▸ **What needs to be done**:
Output nothing except the lines from the one containing "Given: Open the Görüntüle menu" through the final line of the data, both included, typed exactly, minus the pictures.
-- Records supplied follows --
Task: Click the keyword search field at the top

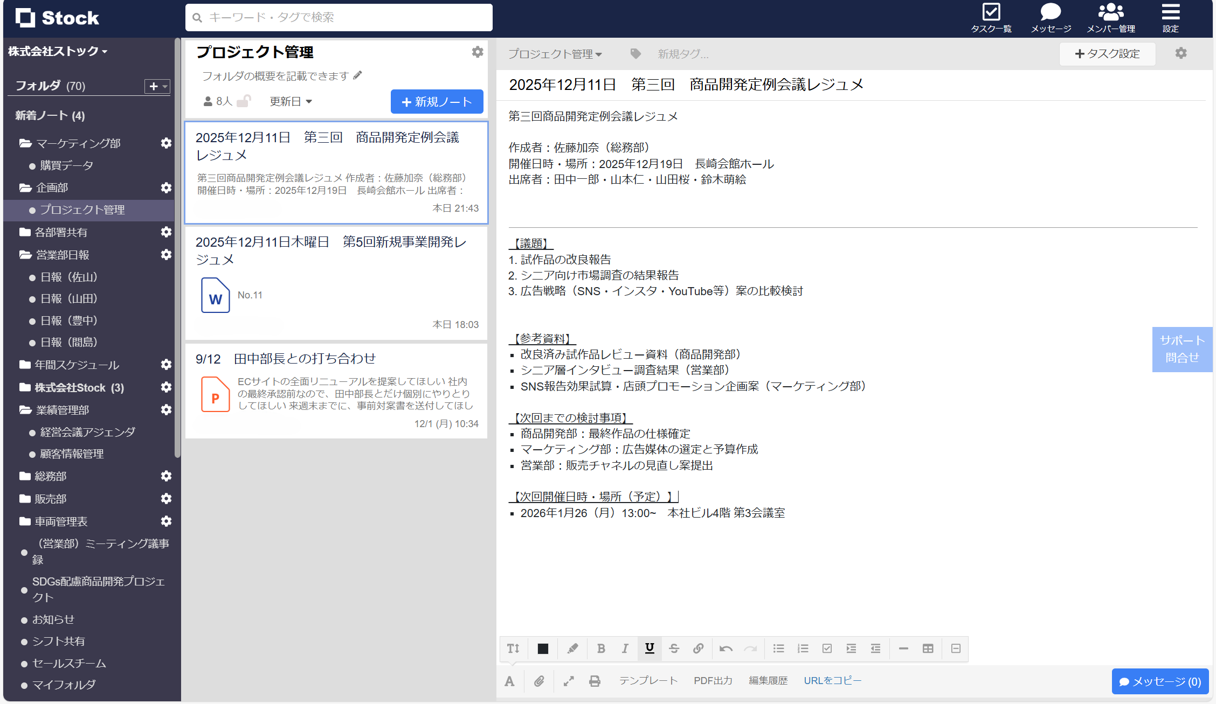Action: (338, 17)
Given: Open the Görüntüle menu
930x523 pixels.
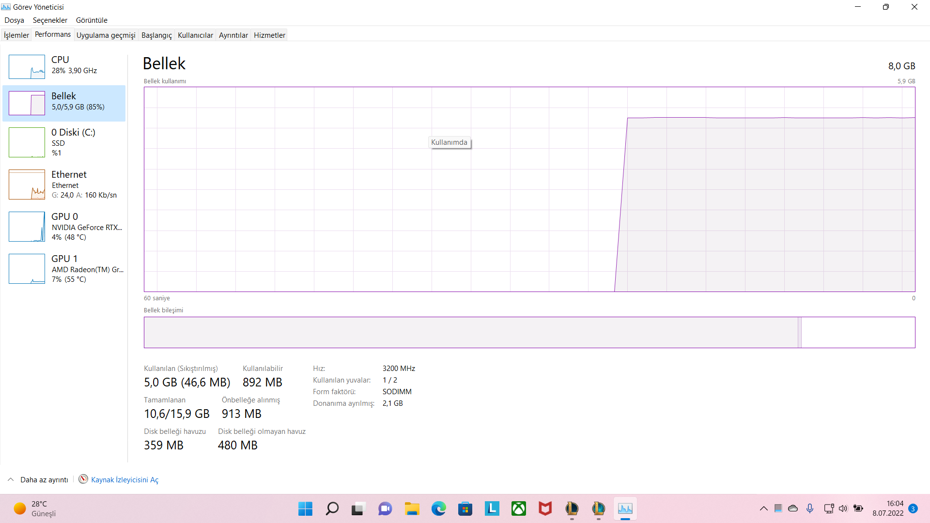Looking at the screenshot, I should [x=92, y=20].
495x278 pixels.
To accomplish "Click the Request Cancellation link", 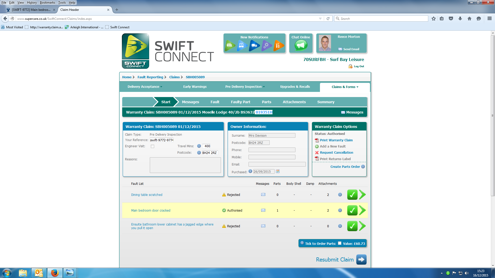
-- Records supplied concluded --
▸ **Response box**:
Given: Open the Görüntüle menu
930x523 pixels.
Looking at the screenshot, I should [x=92, y=20].
495x278 pixels.
To accomplish "Click the Request Cancellation link", 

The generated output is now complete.